Di tengah tantangan darurat sampah perkotaan dan kebutuhan mendesak akan energi terbarukan, muncul sebuah solusi brilian yang mengubah masalah menjadi peluang: Inovasi Teknologi Pengolahan Sampah menjadi sumber energi baru. Indonesia, sebagai salah satu negara penghasil sampah terbesar di dunia, semakin giat mengintip masa depan yang lebih hijau melalui teknologi Waste-to-Energy (WtE). Pemanfaatan teknologi ini menawarkan keuntungan ganda, yakni mengurangi volume sampah yang menumpuk di Tempat Pembuangan Akhir (TPA) sekaligus memperkuat ketahanan energi nasional.

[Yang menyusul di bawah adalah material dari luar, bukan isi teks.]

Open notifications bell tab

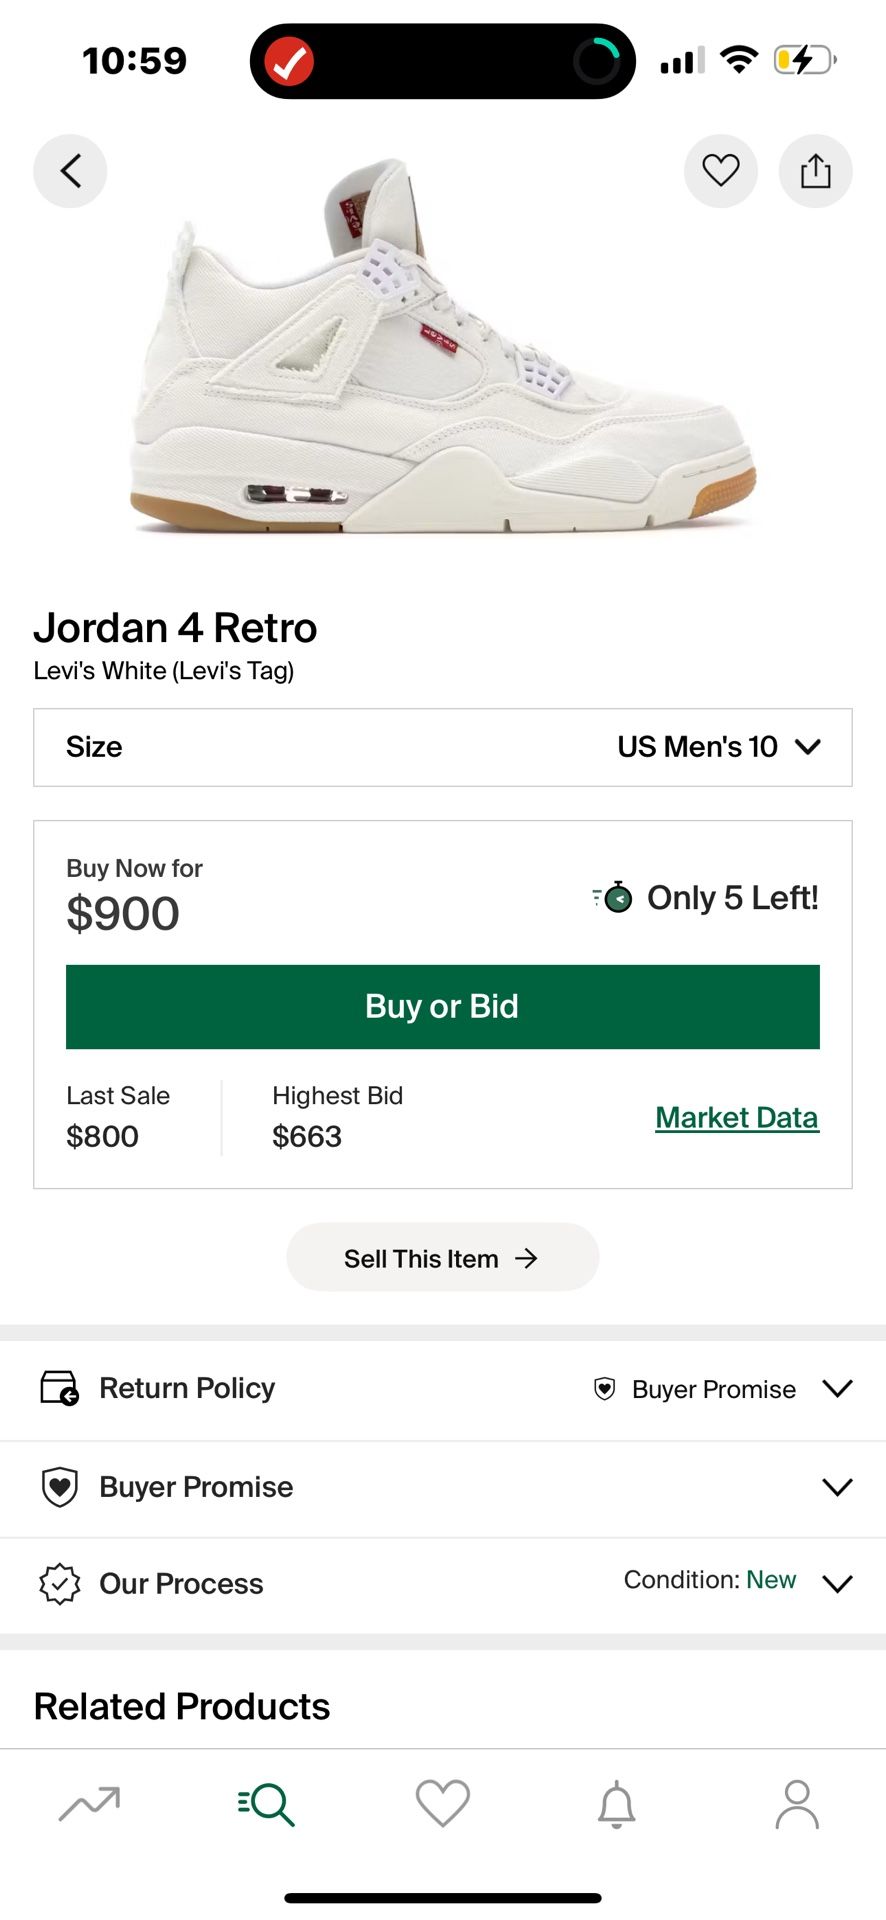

Transformasi Sampah Melalui Pendekatan Termal
Salah satu bentuk paling umum dari Inovasi Teknologi Pengolahan Sampah menjadi energi adalah melalui proses termal, yang mencakup Insinerasi, Pirolisis, dan Gasifikasi.
1. Insinerasi (Pembakaran Massa) Teknologi ini melibatkan pembakaran sampah padat kota (Municipal Solid Waste/MSW) pada suhu ultra-tinggi (750°C hingga 1.100°C) di dalam boiler. Panas yang dihasilkan kemudian digunakan untuk mengubah air menjadi uap (steam), yang selanjutnya memutar turbin untuk menghasilkan listrik. Salah satu contoh sukses di Indonesia adalah Pembangkit Listrik Tenaga Sampah (PLTSa) Benowo di Surabaya. Menurut data operasional terakhir, PLTSa Benowo mampu mengolah lebih dari 1.000 ton sampah per hari dan menghasilkan listrik yang disuplai ke jaringan PLN. Penggunaan insinerasi modern wajib dilengkapi dengan sistem kontrol polusi canggih untuk meminimalkan emisi dioksin dan furan, memastikan proses tetap ramah lingkungan.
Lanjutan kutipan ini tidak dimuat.